No pongo en duda, como decía al principio, que dejando a un lado las cuestiones teológicas, la obra pueda ofrecer una indagación interesante de la genealogía y el desarrollo de las ideas socialistas. Incluso estoy impaciente por saber a qué clase de argumentación (digna de algún prestidigitador superdotado) recurre el autor para convencernos de que una civilización que ya era plenamente cristiana antes de la gran transformación del siglo XII y que siguió siéndolo después, de manera incuestionable, durante al menos otros cuatro siglos; ha sido capaz de producir las estructuras sociales, culturales y económicas que dieron lugar al proceso de acumulación capitalista y, más tarde, a la inmensa revolución cultural y científica del Renacimiento, a pesar de la descorazonadora incompatibilidad del cristianismo con tales logros.

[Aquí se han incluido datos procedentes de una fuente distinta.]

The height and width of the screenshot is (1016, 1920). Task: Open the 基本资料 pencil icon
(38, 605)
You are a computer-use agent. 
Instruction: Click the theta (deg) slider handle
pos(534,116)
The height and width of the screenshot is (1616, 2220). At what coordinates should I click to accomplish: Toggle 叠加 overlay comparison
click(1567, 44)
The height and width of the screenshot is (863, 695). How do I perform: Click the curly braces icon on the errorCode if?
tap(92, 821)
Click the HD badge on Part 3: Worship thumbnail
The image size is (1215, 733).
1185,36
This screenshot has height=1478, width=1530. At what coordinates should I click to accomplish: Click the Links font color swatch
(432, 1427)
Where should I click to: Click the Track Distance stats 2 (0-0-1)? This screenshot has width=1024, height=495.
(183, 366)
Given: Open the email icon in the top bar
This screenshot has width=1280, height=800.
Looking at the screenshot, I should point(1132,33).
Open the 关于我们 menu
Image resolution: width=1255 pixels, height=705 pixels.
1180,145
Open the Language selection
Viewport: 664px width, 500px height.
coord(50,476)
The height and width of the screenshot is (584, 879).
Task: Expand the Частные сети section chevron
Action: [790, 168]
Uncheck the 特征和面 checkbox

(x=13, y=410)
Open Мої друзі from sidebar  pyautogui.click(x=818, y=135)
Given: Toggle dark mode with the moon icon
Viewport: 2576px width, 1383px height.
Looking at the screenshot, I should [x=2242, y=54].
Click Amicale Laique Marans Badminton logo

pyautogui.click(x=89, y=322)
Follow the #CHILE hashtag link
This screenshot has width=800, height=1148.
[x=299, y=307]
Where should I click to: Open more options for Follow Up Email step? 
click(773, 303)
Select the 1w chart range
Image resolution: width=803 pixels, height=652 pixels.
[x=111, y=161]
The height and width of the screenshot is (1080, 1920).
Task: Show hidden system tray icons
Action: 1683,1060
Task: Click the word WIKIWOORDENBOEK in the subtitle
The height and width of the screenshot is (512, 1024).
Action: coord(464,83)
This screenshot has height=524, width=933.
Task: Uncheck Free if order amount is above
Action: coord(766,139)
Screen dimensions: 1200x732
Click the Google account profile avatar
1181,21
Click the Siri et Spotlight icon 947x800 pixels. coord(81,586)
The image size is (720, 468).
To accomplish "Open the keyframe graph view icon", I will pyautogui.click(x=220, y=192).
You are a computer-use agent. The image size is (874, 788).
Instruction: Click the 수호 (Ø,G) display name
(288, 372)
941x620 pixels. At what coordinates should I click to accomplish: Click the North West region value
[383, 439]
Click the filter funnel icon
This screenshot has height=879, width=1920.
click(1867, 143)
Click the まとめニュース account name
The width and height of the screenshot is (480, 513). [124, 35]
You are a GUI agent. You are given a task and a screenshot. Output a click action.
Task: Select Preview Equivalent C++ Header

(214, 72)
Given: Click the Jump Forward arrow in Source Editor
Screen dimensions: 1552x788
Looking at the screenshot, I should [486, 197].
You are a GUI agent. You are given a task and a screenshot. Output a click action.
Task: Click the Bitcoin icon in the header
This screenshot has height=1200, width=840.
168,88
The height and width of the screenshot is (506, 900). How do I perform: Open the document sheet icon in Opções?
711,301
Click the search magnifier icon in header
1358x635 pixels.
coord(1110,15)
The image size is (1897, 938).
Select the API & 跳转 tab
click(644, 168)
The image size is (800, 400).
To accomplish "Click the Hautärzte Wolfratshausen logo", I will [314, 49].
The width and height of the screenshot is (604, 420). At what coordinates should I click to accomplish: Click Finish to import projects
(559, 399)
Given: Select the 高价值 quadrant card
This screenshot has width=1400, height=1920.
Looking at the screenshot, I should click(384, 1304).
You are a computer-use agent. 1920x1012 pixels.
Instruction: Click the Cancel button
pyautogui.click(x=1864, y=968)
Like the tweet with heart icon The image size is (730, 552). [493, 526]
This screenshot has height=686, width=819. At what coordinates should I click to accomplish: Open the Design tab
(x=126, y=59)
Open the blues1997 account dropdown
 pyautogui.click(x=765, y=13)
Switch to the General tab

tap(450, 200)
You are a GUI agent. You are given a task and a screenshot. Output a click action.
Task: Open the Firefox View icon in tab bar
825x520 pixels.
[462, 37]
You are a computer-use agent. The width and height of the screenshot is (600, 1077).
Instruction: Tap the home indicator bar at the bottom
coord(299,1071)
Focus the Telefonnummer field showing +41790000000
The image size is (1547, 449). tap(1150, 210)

Provisionalmente, mantengo mi orientación según el norte magnético de los grandes referentes a los que ya he leído -y a quienes espero no tener que tirar por la borda-, como el historiador Ètienne Gilson, quien nos enseñó con magistral autoridad en qué consistía la singularidad del pensamiento cristiano: “Las filosofías griegas son filosofías de la necesidad, mientras que las filosofías influidas por la religión cristiana serán filosofías de la libertad”.

Quiero anotar, antes del punto final, que ningún argumento de los expuestos aquí choca con la encíclica Laborem exercens de Juan Pablo II -un papa nada progresista, por cierto, y claramente hostil a la teología de la liberación-, en la que se afirma la incompatibilidad de la doctrina cristiana con un capitalismo deshumanizado.

Querido Antonio, no confundas así a los jóvenes scouts de la segunda transición; por favor, no los dejes mojados, a la intemperie y sin merienda.